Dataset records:
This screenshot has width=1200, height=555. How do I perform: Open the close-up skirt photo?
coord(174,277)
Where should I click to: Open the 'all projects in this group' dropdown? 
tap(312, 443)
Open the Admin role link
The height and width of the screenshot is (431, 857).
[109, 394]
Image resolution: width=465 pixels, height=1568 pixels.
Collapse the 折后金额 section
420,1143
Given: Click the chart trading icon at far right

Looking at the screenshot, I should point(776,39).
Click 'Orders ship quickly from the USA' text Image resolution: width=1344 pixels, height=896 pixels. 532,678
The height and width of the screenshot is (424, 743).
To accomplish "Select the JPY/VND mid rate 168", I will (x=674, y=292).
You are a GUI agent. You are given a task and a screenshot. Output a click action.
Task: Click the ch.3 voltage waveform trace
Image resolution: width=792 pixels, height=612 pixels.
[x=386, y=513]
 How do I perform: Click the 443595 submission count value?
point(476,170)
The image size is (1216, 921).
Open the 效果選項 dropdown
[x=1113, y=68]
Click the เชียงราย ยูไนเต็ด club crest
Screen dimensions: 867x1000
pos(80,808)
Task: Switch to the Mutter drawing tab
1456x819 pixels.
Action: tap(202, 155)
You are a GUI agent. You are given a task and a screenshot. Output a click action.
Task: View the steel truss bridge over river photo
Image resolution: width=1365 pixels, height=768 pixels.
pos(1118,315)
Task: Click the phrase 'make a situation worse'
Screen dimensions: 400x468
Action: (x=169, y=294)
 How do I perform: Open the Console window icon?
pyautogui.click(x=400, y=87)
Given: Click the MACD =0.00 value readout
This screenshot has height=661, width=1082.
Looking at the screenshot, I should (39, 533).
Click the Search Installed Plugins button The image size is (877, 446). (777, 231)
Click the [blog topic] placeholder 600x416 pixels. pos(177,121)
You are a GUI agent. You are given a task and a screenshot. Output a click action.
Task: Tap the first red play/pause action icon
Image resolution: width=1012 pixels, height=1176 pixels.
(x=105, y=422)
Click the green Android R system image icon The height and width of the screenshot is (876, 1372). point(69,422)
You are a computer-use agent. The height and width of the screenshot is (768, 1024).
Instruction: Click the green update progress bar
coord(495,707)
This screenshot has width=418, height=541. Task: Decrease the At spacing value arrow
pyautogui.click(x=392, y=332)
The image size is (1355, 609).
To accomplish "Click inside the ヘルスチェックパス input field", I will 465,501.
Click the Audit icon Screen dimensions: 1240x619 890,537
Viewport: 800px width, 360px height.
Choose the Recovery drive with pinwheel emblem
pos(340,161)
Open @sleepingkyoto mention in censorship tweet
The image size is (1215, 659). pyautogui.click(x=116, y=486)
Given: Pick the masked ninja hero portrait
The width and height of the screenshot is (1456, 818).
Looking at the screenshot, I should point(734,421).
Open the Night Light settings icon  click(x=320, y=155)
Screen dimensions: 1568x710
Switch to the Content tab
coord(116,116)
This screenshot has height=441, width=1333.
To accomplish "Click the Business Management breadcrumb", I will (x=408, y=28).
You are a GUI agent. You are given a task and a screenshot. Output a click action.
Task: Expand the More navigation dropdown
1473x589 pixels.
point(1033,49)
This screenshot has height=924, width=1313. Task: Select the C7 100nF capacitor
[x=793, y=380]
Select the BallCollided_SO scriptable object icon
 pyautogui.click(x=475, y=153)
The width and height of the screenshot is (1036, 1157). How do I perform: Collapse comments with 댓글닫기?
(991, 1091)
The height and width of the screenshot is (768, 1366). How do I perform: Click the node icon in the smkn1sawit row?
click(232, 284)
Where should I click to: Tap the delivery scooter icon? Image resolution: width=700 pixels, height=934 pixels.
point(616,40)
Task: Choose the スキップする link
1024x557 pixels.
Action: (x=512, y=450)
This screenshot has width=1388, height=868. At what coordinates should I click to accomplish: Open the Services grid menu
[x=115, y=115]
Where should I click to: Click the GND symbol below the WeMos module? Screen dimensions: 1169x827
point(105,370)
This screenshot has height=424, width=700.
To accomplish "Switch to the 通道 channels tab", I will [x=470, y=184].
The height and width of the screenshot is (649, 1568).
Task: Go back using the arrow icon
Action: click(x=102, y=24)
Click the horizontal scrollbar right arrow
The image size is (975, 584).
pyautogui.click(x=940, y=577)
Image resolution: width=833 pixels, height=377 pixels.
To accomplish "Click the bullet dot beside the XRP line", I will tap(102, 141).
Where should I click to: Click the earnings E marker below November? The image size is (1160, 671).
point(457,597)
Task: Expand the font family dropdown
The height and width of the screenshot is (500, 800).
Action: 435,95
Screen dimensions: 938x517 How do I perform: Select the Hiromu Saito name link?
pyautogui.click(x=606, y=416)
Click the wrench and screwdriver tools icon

--- Exercise task ---
Swap every occurrence of "How do I perform" in the records above for "How do I carry out" and reproduce the records with nothing else altered.

--- Answer to the task ---
This screenshot has width=1200, height=555. How do I carry out: Open the close-up skirt photo?
coord(174,277)
Where should I click to: Open the 'all projects in this group' dropdown? 
tap(312, 443)
Open the Admin role link
The height and width of the screenshot is (431, 857).
[109, 394]
Image resolution: width=465 pixels, height=1568 pixels.
Collapse the 折后金额 section
420,1143
Given: Click the chart trading icon at far right

Looking at the screenshot, I should point(776,39).
Click 'Orders ship quickly from the USA' text Image resolution: width=1344 pixels, height=896 pixels. 532,678
The height and width of the screenshot is (424, 743).
To accomplish "Select the JPY/VND mid rate 168", I will (x=674, y=292).
You are a GUI agent. You are given a task and a screenshot. Output a click action.
Task: Click the ch.3 voltage waveform trace
Image resolution: width=792 pixels, height=612 pixels.
[x=386, y=513]
 How do I carry out: Click the 443595 submission count value?
point(476,170)
The image size is (1216, 921).
Open the 效果選項 dropdown
[x=1113, y=68]
Click the เชียงราย ยูไนเต็ด club crest
Screen dimensions: 867x1000
pos(80,808)
Task: Switch to the Mutter drawing tab
1456x819 pixels.
Action: tap(202, 155)
You are a GUI agent. You are given a task and a screenshot. Output a click action.
Task: View the steel truss bridge over river photo
Image resolution: width=1365 pixels, height=768 pixels.
pos(1118,315)
Task: Click the phrase 'make a situation worse'
Screen dimensions: 400x468
Action: (x=169, y=294)
 How do I carry out: Open the Console window icon?
pyautogui.click(x=400, y=87)
Given: Click the MACD =0.00 value readout
This screenshot has height=661, width=1082.
Looking at the screenshot, I should (39, 533).
Click the Search Installed Plugins button The image size is (877, 446). (777, 231)
Click the [blog topic] placeholder 600x416 pixels. pos(177,121)
You are a GUI agent. You are given a task and a screenshot. Output a click action.
Task: Tap the first red play/pause action icon
Image resolution: width=1012 pixels, height=1176 pixels.
(x=105, y=422)
Click the green Android R system image icon The height and width of the screenshot is (876, 1372). point(69,422)
You are a computer-use agent. The height and width of the screenshot is (768, 1024).
Instruction: Click the green update progress bar
coord(495,707)
This screenshot has width=418, height=541. Task: Decrease the At spacing value arrow
pyautogui.click(x=392, y=332)
The image size is (1355, 609).
To accomplish "Click inside the ヘルスチェックパス input field", I will 465,501.
Click the Audit icon Screen dimensions: 1240x619 890,537
Viewport: 800px width, 360px height.
Choose the Recovery drive with pinwheel emblem
pos(340,161)
Open @sleepingkyoto mention in censorship tweet
The image size is (1215, 659). pyautogui.click(x=116, y=486)
Given: Pick the masked ninja hero portrait
The width and height of the screenshot is (1456, 818).
Looking at the screenshot, I should point(734,421).
Open the Night Light settings icon  click(x=320, y=155)
Screen dimensions: 1568x710
Switch to the Content tab
coord(116,116)
This screenshot has height=441, width=1333.
To accomplish "Click the Business Management breadcrumb", I will (x=408, y=28).
You are a GUI agent. You are given a task and a screenshot. Output a click action.
Task: Expand the More navigation dropdown
1473x589 pixels.
point(1033,49)
This screenshot has height=924, width=1313. Task: Select the C7 100nF capacitor
[x=793, y=380]
Select the BallCollided_SO scriptable object icon
 pyautogui.click(x=475, y=153)
The width and height of the screenshot is (1036, 1157). How do I carry out: Collapse comments with 댓글닫기?
(991, 1091)
The height and width of the screenshot is (768, 1366). How do I carry out: Click the node icon in the smkn1sawit row?
click(232, 284)
Where should I click to: Tap the delivery scooter icon? Image resolution: width=700 pixels, height=934 pixels.
point(616,40)
Task: Choose the スキップする link
1024x557 pixels.
Action: (x=512, y=450)
This screenshot has width=1388, height=868. At what coordinates should I click to accomplish: Open the Services grid menu
[x=115, y=115]
Where should I click to: Click the GND symbol below the WeMos module? Screen dimensions: 1169x827
point(105,370)
This screenshot has height=424, width=700.
To accomplish "Switch to the 通道 channels tab", I will [x=470, y=184].
The height and width of the screenshot is (649, 1568).
Task: Go back using the arrow icon
Action: click(x=102, y=24)
Click the horizontal scrollbar right arrow
The image size is (975, 584).
pyautogui.click(x=940, y=577)
Image resolution: width=833 pixels, height=377 pixels.
To accomplish "Click the bullet dot beside the XRP line", I will tap(102, 141).
Where should I click to: Click the earnings E marker below November? The image size is (1160, 671).
point(457,597)
Task: Expand the font family dropdown
The height and width of the screenshot is (500, 800).
Action: 435,95
Screen dimensions: 938x517 How do I carry out: Select the Hiromu Saito name link?
pyautogui.click(x=606, y=416)
Click the wrench and screwdriver tools icon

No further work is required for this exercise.